Противоречивость эпохи чувствуют создатели антологии. Покойный великий филолог М.Л. Гаспаров в начале пишет, что воспроизведение античных жанров в эту эпоху не было возрождением, в отличие от предшествующего каролингского возрождения – ведь окружение Карла Великого стремилось возродить античные ценности, а интеллектуалы оттоновской эпохи только подражали своим недавним предшественникам, тщательно воспроизводя их эстетические установки. Но через несколько страниц он же пишет о папе Сильвестре II, ставленнике Оттона III, как об астрономе и математике, эрудите и риторе под стать титанам Возрождения. Так что же, возрождения не было, а было только продолжение литературной моды, но при этом яркий литератор мог вести себя с той степенью свободы, которую нельзя объяснить следованием предков? Такую же двойственность мы видим и во второй вступительной статье, М.Р. Ненароковой, основного переводчика антологии. Сначала Ненарокова утверждает, что агиобиография (житие святого, построенное по канону классической античной биографии) была смелым жанровым экспериментом, переносом нормативов секулярной литературы в область церковного творчества. Но опять же несколькими страницами ниже она говорит, что агиобиографии создавались благодаря простому любопытству, благодаря естественной человеческой тяге к знанию подробностей жизни других людей. Агиобиография оказывается творчеством реалистического плана, ориентирующим читателя в перипетиях земной жизни «человека яркого, деятельного и талантливого». Если сначала Ненарокова говорила о головокружительных экспериментах с классикой, то в конце она описывает происхождение житийного бытового реализма из простого заполнения рамок канона отложившимися впечатлениями от окружающей жизни. В результате и М.Л. Гаспаров, работавший над темой в начале 1970-х годов, и М.Р. Ненарокова, разбирающаяся в хитросплетениях средневековых жанровых влияний в наши дни, оказываются романтиками литературного канона: канон безличен априорно, он давит на всех своими риторико-поэтическими классификациями, но может явиться гений, который не нарушает, но исполняет канон. Такой гений готов работать во всех жанрах, и тем самым создавать наиболее содержательные жанровые сплавы.

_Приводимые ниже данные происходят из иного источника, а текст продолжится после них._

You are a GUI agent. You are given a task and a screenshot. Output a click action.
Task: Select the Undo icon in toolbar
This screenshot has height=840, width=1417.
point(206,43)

Понятно, что такой неожиданный романтизм – результат не желания беллетризировать предмет, а просто единственный способ описать роль личности в средневековой литературе, в которой возрождения до итальянского Возрождения, можно сказать, не удавались. Нужно поэтому воспеть достижения отдельных авторов, превратив их одновременно в продолжателей и воскресителей традиций, и противопоставить им косность среды. Плодотворно ли это в литературоведении? Не знаю. Точно это плодотворно в переводе. Как читаешь «Пусть необузданный сакс погребальную песню подхватит», сразу же преисполняешься духом Джойсовым, и представляешь дикого саксонца, готового часами исполнять эротические мелодии на саксофоне, заходясь в диких танцах над погибшей цивилизацией, которую сменила пластмассовая детализация, акция, мелиорация... Новые и старые переводы, в блеске найденных стилевых сцепок знакомых слов, играют как небесный саксофон, передавая в русском языке саксонскую какофонию. – А. Марков.

Памятники средневековой латинской литературы X—XI века. / отв. ред. М.С. Касьян [на титуле: отв. ред. М.Л. Гаспаров]. – М.: Наука, 2011. – 895 с. – 800 экз.